もし通知が届かないなど、不明な点があれば、お近くの年金事務所に問い合わせて状況を確認しましょう。
年金は追納しない方がいい?
免除や猶予を受けた保険料は、10年以内であれば後から納める「追納」ができます。
追納することで、免除期間を「全額納付した期間」として扱えるため、将来の年金額を満額に近づけることが可能です。
一方で、「追納しない方がいい」という意見も存在します。
これは、追納する資金をiDeCoやNISAなどの資産運用に回した方が、将来的により多くの資産を築ける可能性があるという考え方です。
どちらが正解かは一概には言えません。
追納は、将来受け取る公的年金を確実に増やす、いわば元本保証に近い堅実な選択です。
また、追納した保険料は全額が社会保険料控除の対象となり、所得税や住民税が軽減されるという大きなメリットもあります。
現在の家計状況、ご自身の投資に関する知識やリスク許容度、そして老後の生活設計などを総合的に考慮し、追納するかどうかを判断することが大切です。
年金を免除し続けるとどうなる?
もし、20歳から60歳までの40年間、一度も保険料を納付せず、すべて全額免除で通した場合、どうなるのでしょうか。

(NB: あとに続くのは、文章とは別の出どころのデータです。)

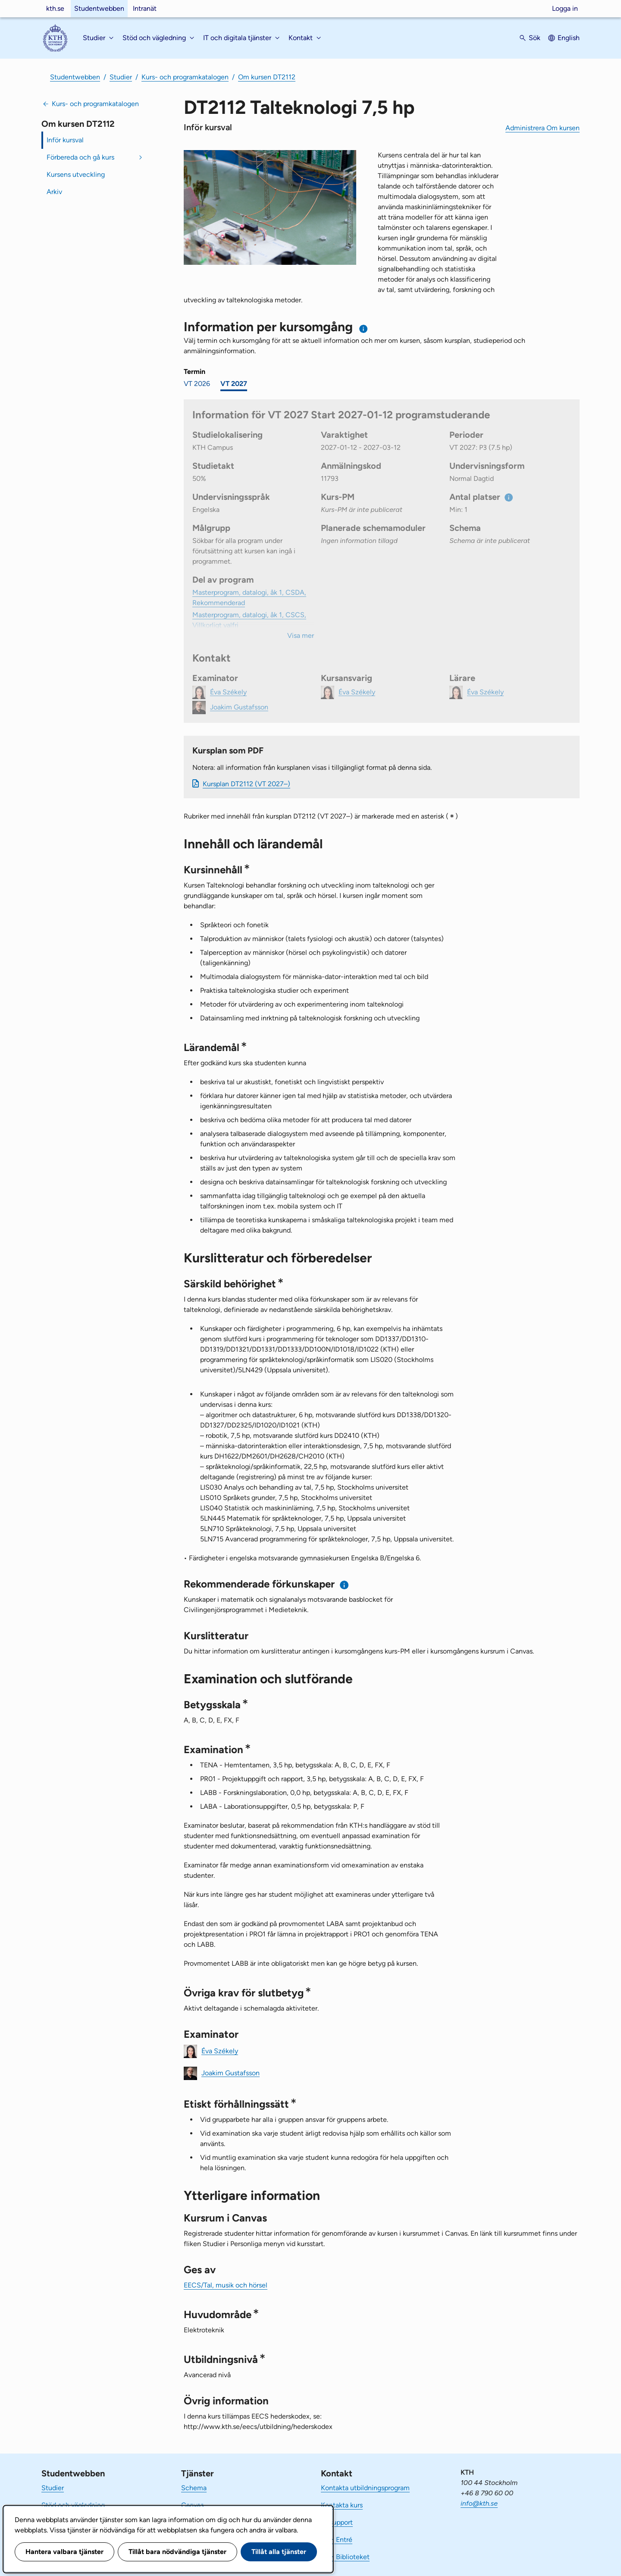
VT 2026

先ほども触れたように、この場合でも老齢基礎年金を受け取る権利は失われません。
受給資格期間は満たしているため、65歳から年金を受け取ることができます。
ただし、その金額は満額の半分、年間で約41.6万円です。
月額に換算すると約3.5万円となり、この金額だけで生活していくことは現実的ではありません。
貯蓄を取り崩したり、働き続けたり、あるいは他の公的支援に頼ったりする必要が出てくるでしょう。

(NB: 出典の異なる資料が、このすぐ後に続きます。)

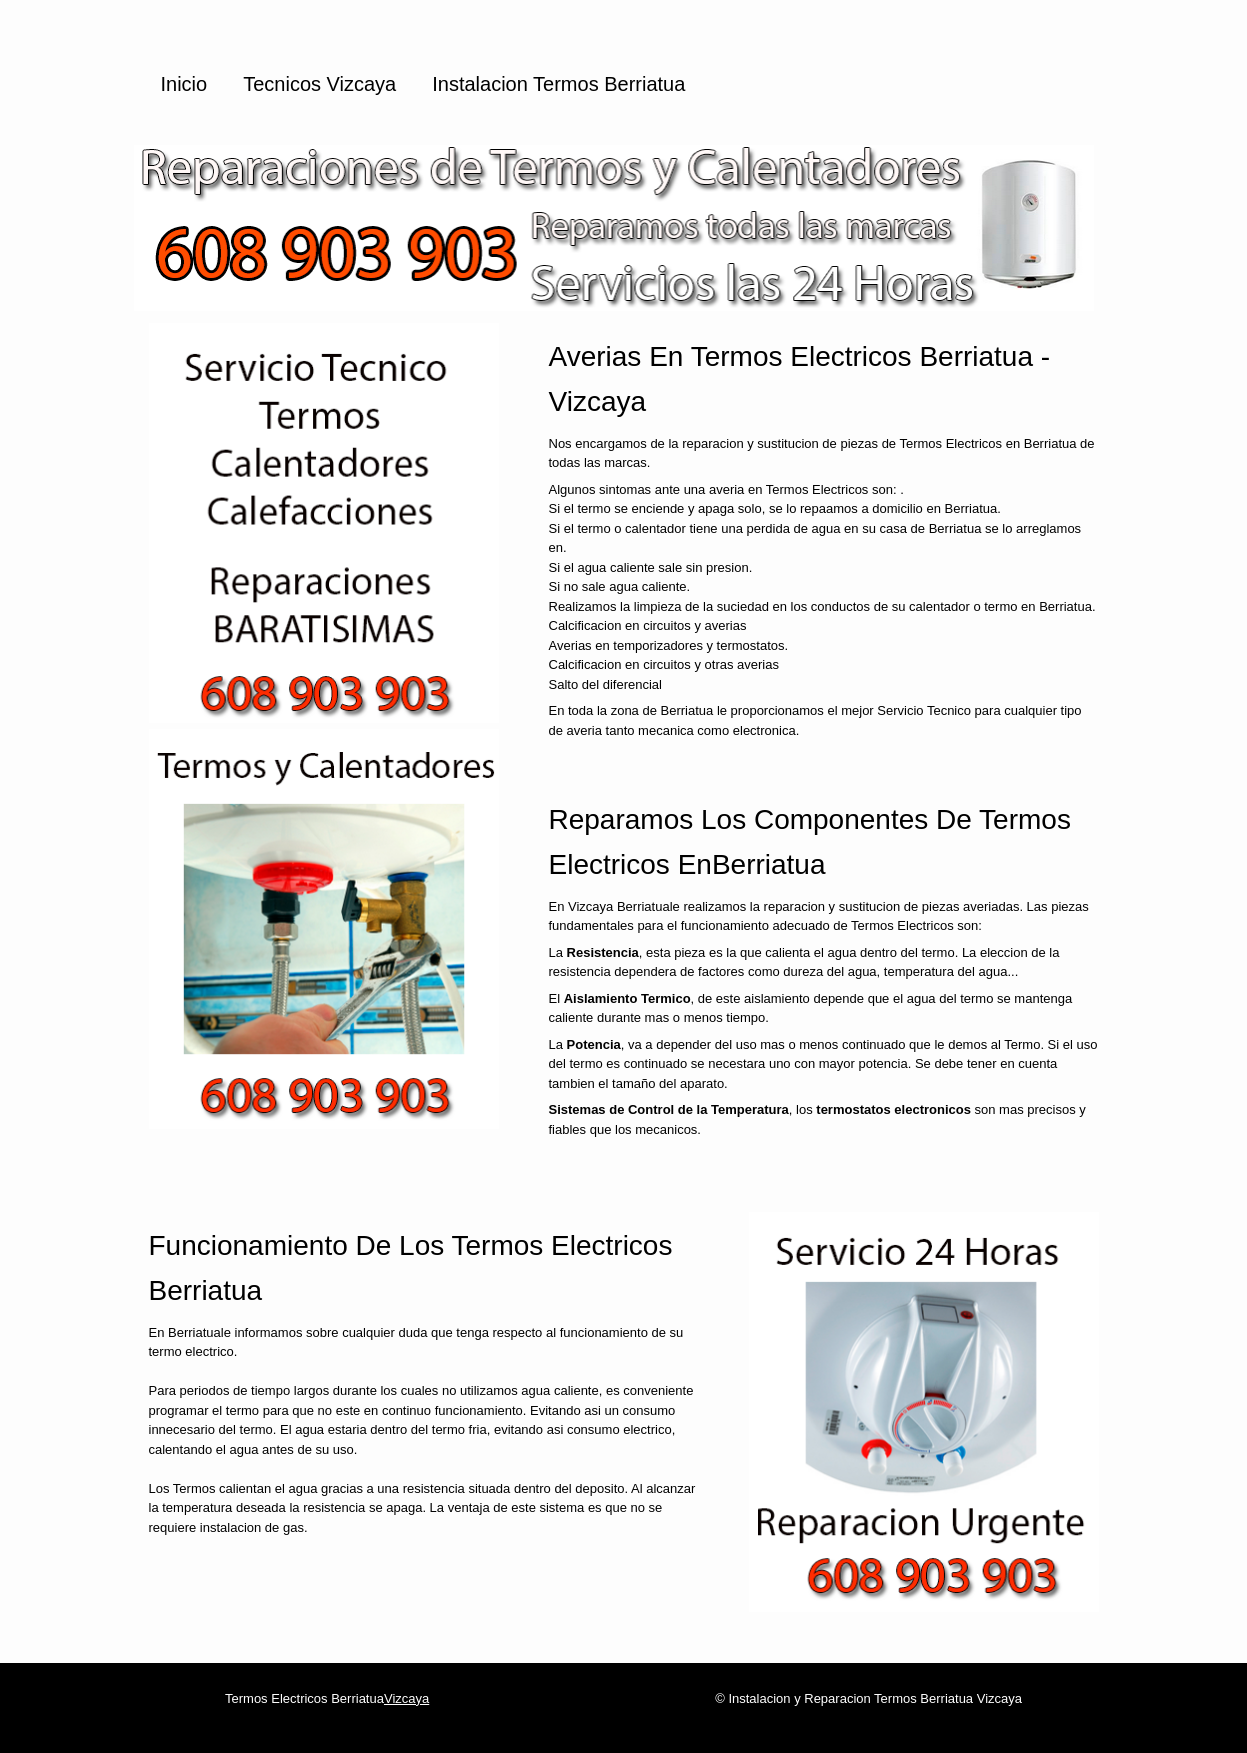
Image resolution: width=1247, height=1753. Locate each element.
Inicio (184, 84)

免除制度はあくまで緊急避難的な措置であり、可能な限り納付または追納することが、安定した老後への備えとなります。
1年免除でいくら減る?
免除による年金額の減額について、より身近な単位で考えてみましょう。
「もし1年間だけ全額免除にしたら、将来の年金はいくら減るのか」という質問はよくあります。
2025(令和7)年度の満額(831,700円)を基準に計算すると、1年間(12ヶ月)の全額免除による年金額の減少分は以下のようになります。
- 831,700円 × (12ヶ月 ÷ 480ヶ月) × 1/2 = 約10,400円
つまり、1年間の全額免除で、将来受け取る年金が毎年約1万円ずつ減額される計算です。
これが20年、30年と続くと、総受給額では数十万円の差になります。
この金額を「わずか」と見るか、「大きな差」と見るかは人それぞれですが、将来への影響を具体的に把握しておくことが判断の第一歩です。
まとめ
「国民年金は免除しない方がいい」という言葉の真意は、「可能であれば全額納付した方が、将来もらえる年金額は最も多くなる」という事実を指しています。
しかし、経済的な事情を無視して無理に納付を続ければ、現在の生活が破綻しかねません。
この記事で解説した通り、保険料の支払いが困難な場合は、将来の保障を失わないためにも、未納のまま放置するのではなく、必ず免除・猶予の申請を行うべきです。
重要なのは、免除制度を正しく理解し、セーフティネットとして賢く活用することです。
免除は一時的な措置と捉え、経済状況が改善した際には、将来の年金額を増やすための「追納」を積極的に検討しましょう。